Forget Google, it's Microsoft that's building Sky.NET!
If you watched the Google I/O keynote this year, then you will have witnessed the gentleman at the back shouting about how the web giant is building robots which will kill us all. With Elon Musk also adding his concerns to such a scenario, any potential for a Terminator-style "Skynet" artificial intelligence which could be dangerous to our very existence is under close-observation.
Today we've got a step closer to such a self-thinking AI, but it's not from Google, it's in-fact from Microsoft. So why should we be keeping a close eye on 'Project Adam' from the Redmond giant? Well, drum roll please... the company's technology can now detect puppies.
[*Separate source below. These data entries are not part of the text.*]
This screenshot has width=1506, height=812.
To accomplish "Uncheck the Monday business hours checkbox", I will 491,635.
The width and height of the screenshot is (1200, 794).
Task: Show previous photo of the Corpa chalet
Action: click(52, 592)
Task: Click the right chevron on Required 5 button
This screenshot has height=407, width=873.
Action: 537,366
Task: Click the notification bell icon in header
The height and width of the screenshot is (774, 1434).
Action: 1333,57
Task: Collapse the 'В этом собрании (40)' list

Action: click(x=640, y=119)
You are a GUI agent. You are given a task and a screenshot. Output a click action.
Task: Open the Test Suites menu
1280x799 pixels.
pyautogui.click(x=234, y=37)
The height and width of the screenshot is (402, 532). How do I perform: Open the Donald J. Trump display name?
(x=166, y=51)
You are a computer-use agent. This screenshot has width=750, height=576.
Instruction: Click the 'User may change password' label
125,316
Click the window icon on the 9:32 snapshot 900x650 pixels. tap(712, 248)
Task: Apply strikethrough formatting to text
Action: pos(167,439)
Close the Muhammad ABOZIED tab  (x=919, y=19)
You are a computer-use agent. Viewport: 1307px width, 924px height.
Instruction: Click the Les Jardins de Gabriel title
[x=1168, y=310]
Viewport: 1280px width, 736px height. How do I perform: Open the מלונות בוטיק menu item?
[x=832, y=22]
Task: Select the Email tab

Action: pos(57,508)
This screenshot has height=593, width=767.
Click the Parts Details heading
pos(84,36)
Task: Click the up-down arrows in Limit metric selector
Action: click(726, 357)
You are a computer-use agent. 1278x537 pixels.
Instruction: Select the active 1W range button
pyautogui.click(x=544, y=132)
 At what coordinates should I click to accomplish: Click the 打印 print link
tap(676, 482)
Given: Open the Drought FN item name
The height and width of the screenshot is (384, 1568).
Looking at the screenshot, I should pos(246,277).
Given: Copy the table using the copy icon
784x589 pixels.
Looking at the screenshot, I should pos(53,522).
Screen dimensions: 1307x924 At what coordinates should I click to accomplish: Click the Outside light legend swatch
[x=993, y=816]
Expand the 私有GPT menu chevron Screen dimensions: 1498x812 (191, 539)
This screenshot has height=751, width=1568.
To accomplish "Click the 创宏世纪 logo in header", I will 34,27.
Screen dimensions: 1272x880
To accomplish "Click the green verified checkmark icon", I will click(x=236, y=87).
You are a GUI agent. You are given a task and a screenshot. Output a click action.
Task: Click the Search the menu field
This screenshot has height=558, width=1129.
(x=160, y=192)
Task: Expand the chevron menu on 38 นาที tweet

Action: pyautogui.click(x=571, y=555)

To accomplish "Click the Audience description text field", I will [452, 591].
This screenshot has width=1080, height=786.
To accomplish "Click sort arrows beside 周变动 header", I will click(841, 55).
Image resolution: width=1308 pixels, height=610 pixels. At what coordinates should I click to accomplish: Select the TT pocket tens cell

But wait, there's more, the system can specifically differentiate breeds of puppies. Where is Sarah Connor?!
Of course, dogs were only used as a demonstration for Project Adam when Microsoft Research unveiled it on Monday. It shows a powerful system reliant on "deep-learning" which Microsoft claims is "50 times faster—and more than twice as accurate" as Google's system. Microsoft posed the question "Can you tell the difference between the two breeds of corgis?" which, if you're like me, I couldn't. It shows how the machines are already smarter than us.
Many wrongly see Bing as a search engine living in the shadow of Google. Behind both of the search engines are powerful "knowledge graphs" linking the vast amount of information together available around the web to be used for applications such as AI. Bing's arm for this is called 'Satori' and it's nothing short of incredible.
Satori is behind Microsoft's recently-released AI for Windows Phone, Cortana. Named over the artificial intelligence in the 'Halo' franchise, Cortana offers a more personal experience from competitors due to its machine-learning through the collection of user information and individual preferences. To ensure privacy, everything held about the user is stored in an on-device 'Notebook' which individual data can be deleted from.
For some perspective around the power of Project Adam, Google's own project - albeit a couple of years ago - used a network of 16,000 computers to "teach" itself how to identify images of cats. As mentioned earlier, this was also slower and less accurate than what Microsoft achieved using 30x less machines.
“We wanted to build a highly efficient, highly scalable distributed system from commodity PCs that has world-class training speed, scalability, and task accuracy for an important large-scale task,” says Trishul Chilimbi, one of the Microsoft researchers who spearheaded the Project Adam effort. “We focused on vision because that was the task for which we had the largest publicly available data set.
Google has been very vocal in its ambitions to be a leader in deep-learning. The company has even employed the field's pioneer, Geoff Hinton from the University of Toronto, to head research for Google's products. Despite this, it looks like Microsoft is currently the one to watch for Skynet.
In fact, the company says it defied the odds: “There was a lot of skepticism when we started out from machine-learning experts around using the distributed system to do machine learning,” Chilimbi says. “The fundamental machine-learning training algorithms are synchronous. They’ve typically been run on a single machine. They said, “Yes, you can do this distributed, but the synchronization cost will make it so slow that it’s never going to be high-performance or scalable."
“One of the innovations we came up was saying that not only can we make it asynchronous, but we went whole hog and decided not to pretend it’s synchronous in any way. We figured out a way to make the asynchrony not just learn but learn better, because it adds a level of robustness. Learning is not so much about optimizing on the training set of data. It’s about generalizing well on unseen data.”
Even if Microsoft leads us to a world dominated by killer machines, it will be awesome, we'll know every breed of animal imaginable.